Supercharging The Change With Technology

Once we knew the direction we were headed, our technology helped us take these changes to a new level.

Through Aledade's population health technology, we use a stratification algorithm incorporating claims and billing data to identify high-risk factors and list patients in each practice who were most appropriate for chronic care management. This helped the practices proactively target their interventions to the patients with high needs.

This technology also uses admission and discharge data, through connections with local hospitals and other health care facilities, to help our care management teams find patients who are transitioning between sites of care. They can see which patients have undergone a recent hospitalization or visit to the ED, which means they are able to reach out in a timely manner and schedule a follow-up visit and educate the patients on how to contact them with any questions or changes in symptoms.

Moving forward, we are working to expand this technology further. We anticipate a population health application that won't simply identify which patients to target, but one that will help practices manage those patients in a seamless and standardized way—one that will enable care managers to provide the right care, at the right time, to the right patients through every twist and turn in their interaction with the health care system.

In detail, this means adopting key features such as care reminders, time tracking, assigning complexity level to cases, and other suggested interventions and resources, thus ensuring consistency in workflows and care models across all of the practices. It gives us the ability to monitor productivity and effective implementation—creating the data we need for ongoing evaluation and finding the patients who could benefit the most from an intervention.

We envision technology not as a single solution to the problem but as a tool to empower these care management teams to stay one step ahead of their patients' conditions and give them the best care possible.

Conclusion

The diffusion of innovation in health care doesn't happen on its own. As we learned in Louisiana, it takes strong support for early adopters and gleaning from their experiences to tailor workflows as implementation efforts are spread to other practices. It also takes a collaborative learning environment, inclusive of both online and in-person forums, and standardized training content that can be tailored to the unique needs of each practice.

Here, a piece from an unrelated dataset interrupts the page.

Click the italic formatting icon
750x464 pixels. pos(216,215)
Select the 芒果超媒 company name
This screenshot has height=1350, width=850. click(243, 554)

With local leaders, a dedicated team in the field, support from a growing national value-based care network, and comprehensive population health technology that helps practices target and effectively manage high-cost and transitioning patients, innovative care can bring about amazing results for doctors, nurses, and most of all, patients. Thanks to the work of our team in Louisiana, through multiple layers of learning, tweaking, and standardization—we brought effective care management from a single practice in Lafayette to a total of 15 and counting.

Authors' Note

Charisse Hunter, Nadine Robin, and Erin Flowers are all employees of Aledade, Inc.